As you are no doubt aware, John has been admitted to The Priory for a course of intensive treatment. But we are wholly confident that he will be fully fit and ready to ‘grasp the mettle’ when filming starts early next year.
We liken this unusual scenario to a similar situation a few years back when we had two ‘Bonds’ - Roger Moore and Sean Connery playing the same character in two ‘Bond’ films released at the very same time. Both films were a success and generally accepted by the viewing public.
We say, in similar circumstances, ‘let the public decide.’
Obviously, due to threats of legal action By Mr. Rankin, Stott and other nameless goons, we have had to make a few changes to the character of Rebus to avoid ‘confusion’ with the original creation and the subsequent televisual representation of the character in the flabby shape of Stott.
This has now been achieved and agreed, in the almost completed screenplay for the pilot episode of ‘Trebus’ which has been penned by myself – successful creator of ‘Operation South Downs’ and ‘Quigley Cuts Down.’
Edmund Trebus, Polish émigré and resident of Haringey in North London, is a police inspector on the edge. Chain smoking his trademark ‘roll ups’ he is a thorn in the side of his employers, who frown upon his unorthodox methods of crime fighting but generally give him a free reign, as his methods prove successful in reducing crime in the borough of Haringey and its environs.

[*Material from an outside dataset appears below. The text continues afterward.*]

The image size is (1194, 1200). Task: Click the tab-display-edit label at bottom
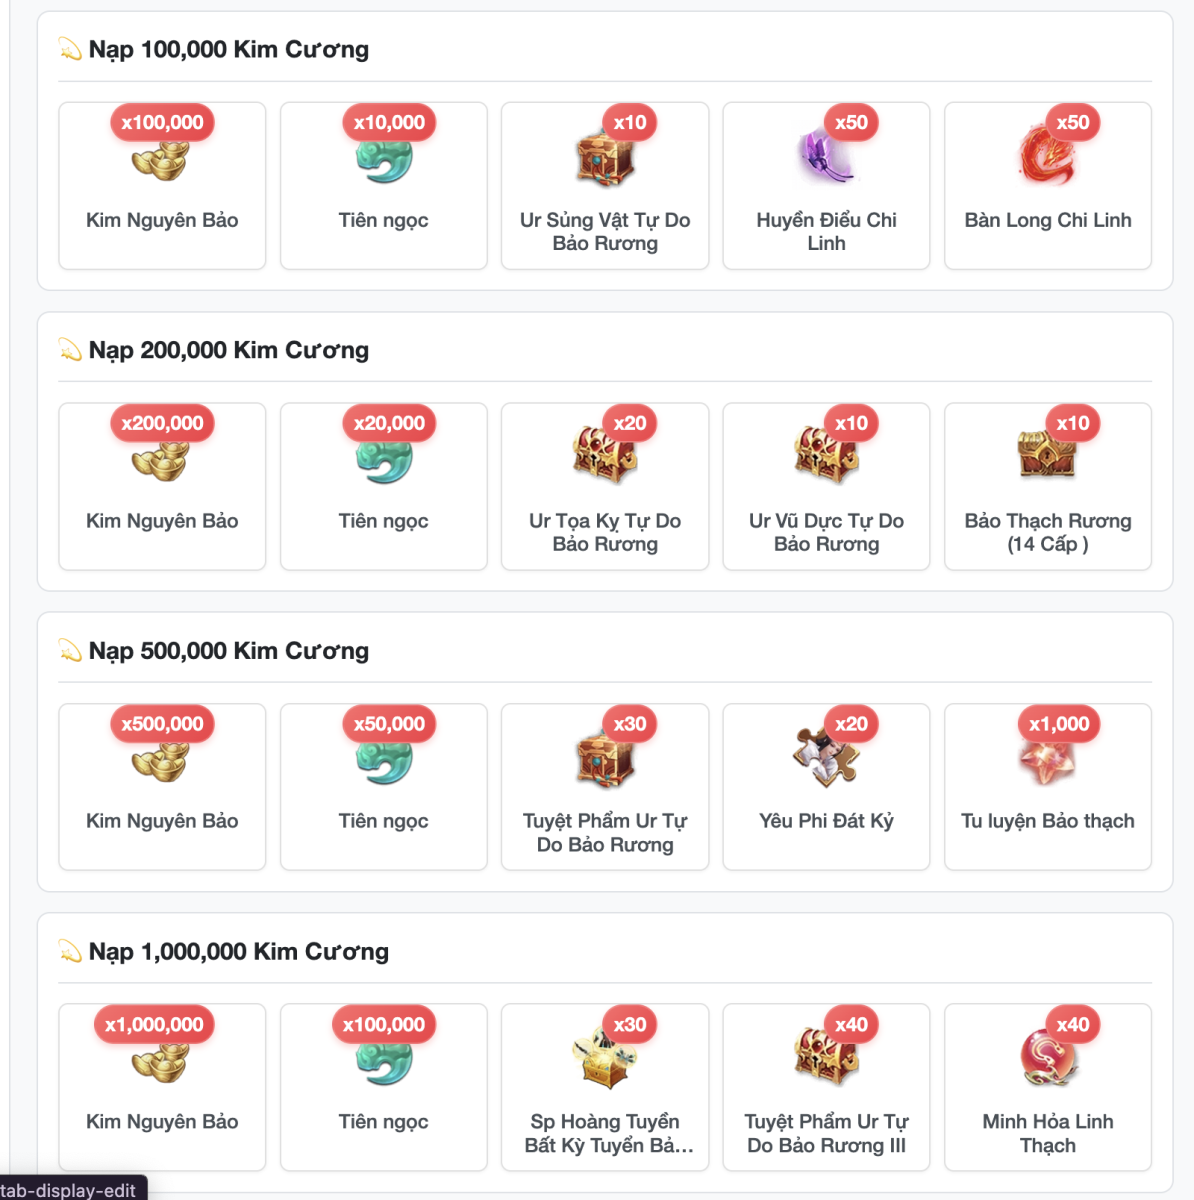[68, 1190]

Living alone in a large dilapidated house, he collects and collates evidence and crime samples, storing them throughout his abode, to such a degree that his home has become an unofficial extension of the police forensics lab.

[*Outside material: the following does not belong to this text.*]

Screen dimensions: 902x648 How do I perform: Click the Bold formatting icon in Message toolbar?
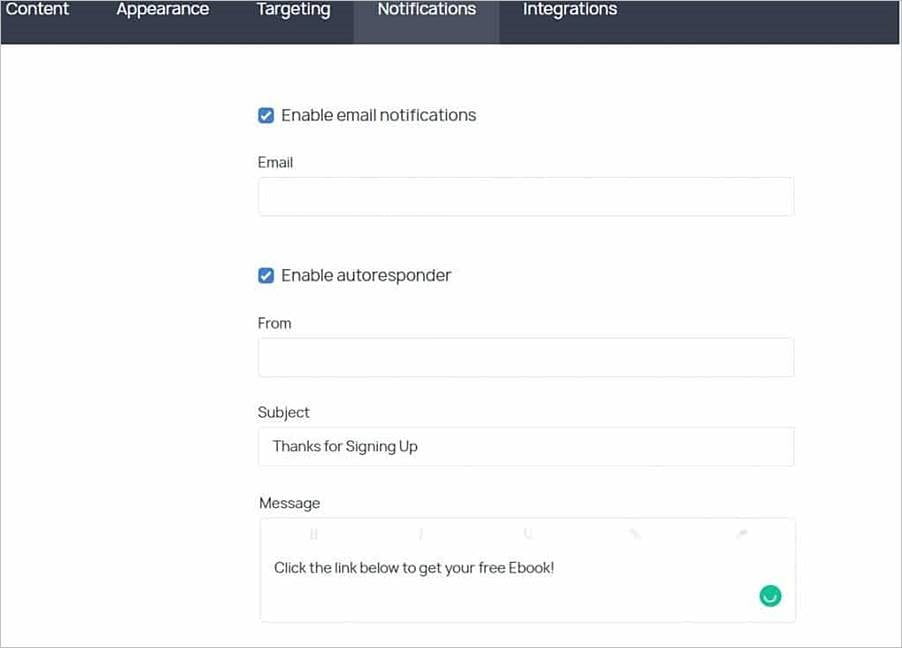coord(314,534)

Trebus is a big Elvis Presley fan and as such, the new series will feature some of Elvis’s most famous recordings as an accompaniment to the opening titles, the closing titles and to accompany the dramatic police chases featured in the opening pilot and also proposed for future episodes.

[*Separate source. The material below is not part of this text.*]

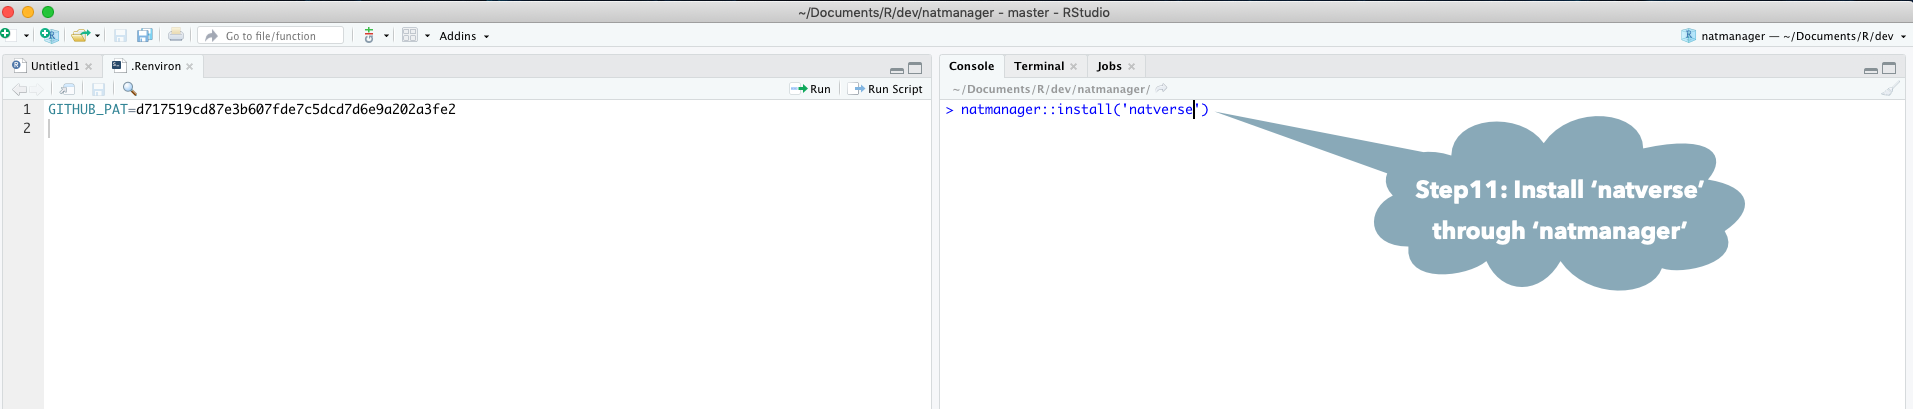Click the view current directory arrow

(x=1162, y=89)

We didn’t want the character of Trebus to come across as a complete ‘hard man’ especially as we have him as living alone; his family having deserted him years previously due to his dedication to fighting crime. So we have decided that he will have a pet rat called ‘Peelie’, which will be the sole subject of his affection in the first series of ‘Trebus.’ We hope to introduce a ‘love interest’ in the second series, should the first series prove popular with the viewing public. More of that later.
We are already having successful talks with an American TV network. (my influential contacts across the water pulling strings on our behalf).
And we are hopeful in having a deal signed in the next few weeks, after approval of the screenplay.
One American television executive said it all when he stated, and I quote:
‘John Hannah?!! Loved the guy in Four Weddings. If I was queer, he’d be the guy inside my pants! Stole the show in The Mummy. And Acted the pants off Fraser in The Mummy Returns! So who the f**k’s this guy Stoat?!!’
Much like that successful police series ‘Kojak’ with the catchphrase ‘Who loves ya baby!’ Or the equally successful series ‘Hawaii Five-O’ with its catchphrase ‘Book him Danno, murder one.’ We have been asked by our American counterparts to come up with a similar catchy catchphrase for Trebus.
This was a tricky one. I mulled over its inception for a number of days; being directed in its creation solely by the nature of Trebus’s character.
I felt that the catchphrase should only be used when Trebus is in confrontational mode with either one of his fellow police officers or one of the hardened criminals he meets in the course of his crime fighting duties.
To this end, the catchphrase is a ‘put-me-down’ and will form the final ‘punch’ to the end of a scene or be placed just before a ‘cut-to’ instruction within the screenplay.
The words of the catchphrase will be ‘spat out’ by Trebus and will be preceded by him extracting the roll-up from the corner of his mouth before spitting out the words – ‘You couldn’t even get in Dad’s Army!!’
Make a note in your diary NOT TO MISS the opening pilot episode of ‘TREBUS’ pencilled in for its world television premiere late autumn 2007.